Washington is demanding greater disclosure from Wall Street-listed Chinese companies just as new rules from Beijing wiped billions of dollars from Chinese education companies and compelled ride-hailing app Didi Global to delist from American exchanges.
 
On Monday, the U.S. Securities and Exchange Commission required Chinese companies to provide more information on their use of variable interest entities (VIEs), many of which are incorporated in the Cayman Islands, and which allow foreign investors to hold shares in these offshore entities but contractually control the Chinese operating companies.
 
These convoluted legal structures have been used for decades by Chinese companies, including high profile tech giants to circumvent Beijing’s stringent foreign investment restrictions for internet companies and soaked billions of dollars from international investors.
 
While Beijing was well aware of the practice, Chinese Communist Party apparatchiks looked the other way until it was time to strike and that time has crystalized, putting in danger a list of some of Wall Street’s former Chinese tech darlings, including Alibaba Group Holdings (+0.44%), Pinduoduo (+8.27%) and Baidu (+1.83%).
 
One of the bigger risks facing investors into these Chinese firms is that the use of VIEs is untested and in July, Beijing unilaterally declared that foreign investors were no longer able to use VIEs to invest in the country’s afterschool education sector, wiping out billions of dollars in market cap at the stroke of a brush.
 
In a statement, the SEC said,
 
“Recent events have highlighted the risks associated with investing in companies that are based in or that have the majority of their operations in the People’s Republic of China.”
 
And the SEC is now advising Chinese firms listed in the U.S. to repeatedly convey to investors that shareholders do not own the VIEs contributing to the bulk of their sales in China.
 
To be sure, the risks that investors into VIEs have had to carry has been present for some time, but mostly ignored on the assumption that both Washington and Beijing would preserve this symbiotic relationship that was lucrative for both sides of the Pacific.
 
But these chickens have finally come home to roost and investors will need to ask themselves if they want to continue risking the uncertainty of the relationship between VIEs and the companies that they claim to represent.
 
The SEC has already demanded that Chinese companies must explain if VIE contracts have been tested in Chinese courts (they have not) and break out financials for the VIE subsidiaries and outline how cash is transferred in and out of the business.
 
These regulatory disclosures may shake even the most compliant Chinese firms listed in New York and may encourage many to head to Hong Kong.
 
For most investors though, the possibility that their shares on Wall Street will be recognized in Hong Kon should provide some comfort that it’s not the end of the road, but for Chinese firms for whom New York was an aspirational forum to list their shares, that dream may now be over.
 
 

2. Once Again, the Fate of Fiscal Stimulus Lies in the Hands of One Man-chin

 
  • Senate Democrats met on Tuesday for tense talks to try to revive Biden’s US$1.75 trillion Build Back Better package after Manchin stonewalled the President’s economic agenda.
  • Manchin, a West Virginia Democrat, is one of the most conservative in his caucus and explicitly rejected Biden’s flagship social spending bill, which would make unprecedented investments in early childhood education, public healthcare and measures to combat climate change.
====
Stated problem -> Please copy everything from "And the SEC" down to "of the Pacific." in the passage on Chinese VIEs, replacing "symbiotic" with "mutually beneficial".

Stored data ->
====
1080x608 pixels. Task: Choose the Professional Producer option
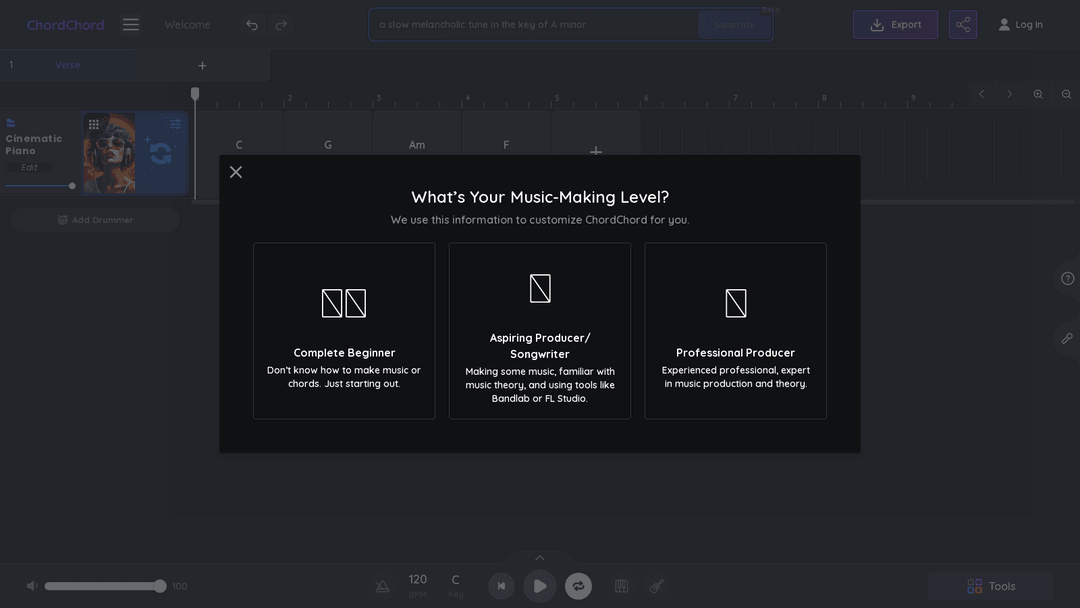click(x=735, y=330)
====
Solved problem ->
And the SEC is now advising Chinese firms listed in the U.S. to repeatedly convey to investors that shareholders do not own the VIEs contributing to the bulk of their sales in China.
 
To be sure, the risks that investors into VIEs have had to carry has been present for some time, but mostly ignored on the assumption that both Washington and Beijing would preserve this mutually beneficial relationship that was lucrative for both sides of the Pacific.